Most of this reservation lies far from running streams or any other natural body of water, so that the first important step in the development work was the digging of a well. The elevation at headquarters, where the well had to be dug, is more than a mile and the soil is of lava-rock formation. In order to insure an abundant supply of good water the well was dug through rock to the depth of 750 feet.
After the construction of necessary barns, silos, houses, and water reservoirs and the building of 40 miles of fencing a definite program of experiments in the problems of range-sheep men was promptly put into operation.
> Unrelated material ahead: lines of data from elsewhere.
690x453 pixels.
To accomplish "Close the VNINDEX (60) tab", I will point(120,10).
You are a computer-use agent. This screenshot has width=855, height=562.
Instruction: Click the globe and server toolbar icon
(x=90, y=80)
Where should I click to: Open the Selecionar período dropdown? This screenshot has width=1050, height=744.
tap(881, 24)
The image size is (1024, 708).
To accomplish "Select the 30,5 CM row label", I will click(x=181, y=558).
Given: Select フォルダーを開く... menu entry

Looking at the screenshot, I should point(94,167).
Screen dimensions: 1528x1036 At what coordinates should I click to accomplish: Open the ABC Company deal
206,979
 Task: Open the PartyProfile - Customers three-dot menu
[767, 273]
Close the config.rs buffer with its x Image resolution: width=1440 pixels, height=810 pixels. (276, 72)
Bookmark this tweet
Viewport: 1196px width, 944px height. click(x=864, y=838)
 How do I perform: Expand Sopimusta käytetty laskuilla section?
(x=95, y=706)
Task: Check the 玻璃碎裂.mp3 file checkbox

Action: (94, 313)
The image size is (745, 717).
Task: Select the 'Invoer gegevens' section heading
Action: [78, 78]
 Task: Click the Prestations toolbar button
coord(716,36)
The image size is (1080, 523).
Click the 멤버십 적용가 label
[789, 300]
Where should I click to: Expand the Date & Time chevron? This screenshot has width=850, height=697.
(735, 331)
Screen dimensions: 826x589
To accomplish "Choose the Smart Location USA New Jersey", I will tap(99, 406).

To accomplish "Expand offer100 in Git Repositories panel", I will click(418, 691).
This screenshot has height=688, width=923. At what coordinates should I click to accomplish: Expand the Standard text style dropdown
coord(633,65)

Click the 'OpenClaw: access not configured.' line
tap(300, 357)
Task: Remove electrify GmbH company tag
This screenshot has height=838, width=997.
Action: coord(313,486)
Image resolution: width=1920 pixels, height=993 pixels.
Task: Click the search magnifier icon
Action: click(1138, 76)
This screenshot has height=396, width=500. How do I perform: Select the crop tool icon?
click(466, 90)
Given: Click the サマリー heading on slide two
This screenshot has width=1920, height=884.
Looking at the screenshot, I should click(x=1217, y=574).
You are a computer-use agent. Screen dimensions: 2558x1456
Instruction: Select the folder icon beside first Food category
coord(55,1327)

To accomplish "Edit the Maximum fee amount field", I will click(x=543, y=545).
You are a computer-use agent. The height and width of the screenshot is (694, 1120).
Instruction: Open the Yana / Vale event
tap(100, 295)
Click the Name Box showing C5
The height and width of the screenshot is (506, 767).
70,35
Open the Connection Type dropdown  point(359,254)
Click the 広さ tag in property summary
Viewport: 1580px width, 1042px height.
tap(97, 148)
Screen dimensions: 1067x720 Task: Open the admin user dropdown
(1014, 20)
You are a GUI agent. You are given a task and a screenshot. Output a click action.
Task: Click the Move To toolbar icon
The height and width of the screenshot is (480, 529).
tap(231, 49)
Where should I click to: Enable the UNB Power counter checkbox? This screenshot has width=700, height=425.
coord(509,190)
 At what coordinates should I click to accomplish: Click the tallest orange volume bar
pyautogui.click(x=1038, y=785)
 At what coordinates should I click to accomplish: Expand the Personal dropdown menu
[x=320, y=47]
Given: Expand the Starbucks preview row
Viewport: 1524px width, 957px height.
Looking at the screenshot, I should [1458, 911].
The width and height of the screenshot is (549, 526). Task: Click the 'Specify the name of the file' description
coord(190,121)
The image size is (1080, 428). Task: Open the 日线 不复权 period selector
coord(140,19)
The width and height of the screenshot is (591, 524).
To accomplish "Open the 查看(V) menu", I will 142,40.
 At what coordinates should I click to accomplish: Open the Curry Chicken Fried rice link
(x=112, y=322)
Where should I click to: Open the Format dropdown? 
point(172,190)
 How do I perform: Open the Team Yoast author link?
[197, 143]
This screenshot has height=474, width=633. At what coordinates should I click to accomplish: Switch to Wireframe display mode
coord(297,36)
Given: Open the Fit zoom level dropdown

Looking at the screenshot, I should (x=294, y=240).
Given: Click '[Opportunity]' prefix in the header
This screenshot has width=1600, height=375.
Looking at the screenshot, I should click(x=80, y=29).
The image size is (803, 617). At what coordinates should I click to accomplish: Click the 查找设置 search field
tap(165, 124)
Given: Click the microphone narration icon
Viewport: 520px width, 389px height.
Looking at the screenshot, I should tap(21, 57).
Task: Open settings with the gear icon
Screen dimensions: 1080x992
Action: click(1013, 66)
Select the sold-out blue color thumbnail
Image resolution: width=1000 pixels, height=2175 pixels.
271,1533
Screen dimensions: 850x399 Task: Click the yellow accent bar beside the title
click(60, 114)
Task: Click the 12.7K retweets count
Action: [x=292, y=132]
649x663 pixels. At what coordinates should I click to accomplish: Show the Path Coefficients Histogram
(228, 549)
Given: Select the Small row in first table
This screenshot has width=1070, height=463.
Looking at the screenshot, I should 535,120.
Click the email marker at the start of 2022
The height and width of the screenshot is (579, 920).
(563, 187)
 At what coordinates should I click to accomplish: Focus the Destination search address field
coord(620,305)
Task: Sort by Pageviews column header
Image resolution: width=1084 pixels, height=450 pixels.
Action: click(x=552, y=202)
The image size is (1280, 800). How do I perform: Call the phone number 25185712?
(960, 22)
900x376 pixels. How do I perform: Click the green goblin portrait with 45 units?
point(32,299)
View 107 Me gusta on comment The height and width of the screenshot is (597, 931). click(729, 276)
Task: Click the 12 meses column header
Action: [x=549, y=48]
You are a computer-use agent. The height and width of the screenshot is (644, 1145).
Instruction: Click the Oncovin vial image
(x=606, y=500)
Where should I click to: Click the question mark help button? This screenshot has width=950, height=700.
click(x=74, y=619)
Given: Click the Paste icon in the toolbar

It was found necessary to have an area for summer grazing definitely assigned to the station. For this purpose President Harding, in 1922, signed an Executive order setting aside 16,650 acres near the Continental Divide, about 40 miles northeast of Dubois, for use in summer grazing experiments with sheep, making a total of 44,810 acres for range-sheep experiments, all within 60 miles of Yellowstone National Park.
All operations at this station are kept in line with good range practice, and the results of the experiments apply directly to the practical problems of sheep producers, especially of the intermountain ranges. Approximately 16,000 acres were fenced in the fall of 1920, thereby excluding all roaming livestock from that area. During the next five years an average of 3,100 sheep were grazed on the area each spring and fall for a combined season of 120 days. During this five-year period grazing was not started quite so early in the spring as formerly, and the camps and temporary watering places were moved frequently to avoid overgrazing local areas. In June, 1925, a careful survey was made of the vegetation and its grazing value on this protected area and on similar but unprotected grazing lands just outside the fenced area. It was found that the protected area had a carrying capacity of 160 sheep per square mile for a 120-day period and the unprotected range a capacity of only 135 sheep per square mile for the same period. Thus the protected range was 18.5 per cent better than the unprotected range as a result of controlling the number of sheep and the use of the range during a more appropriate grazing season.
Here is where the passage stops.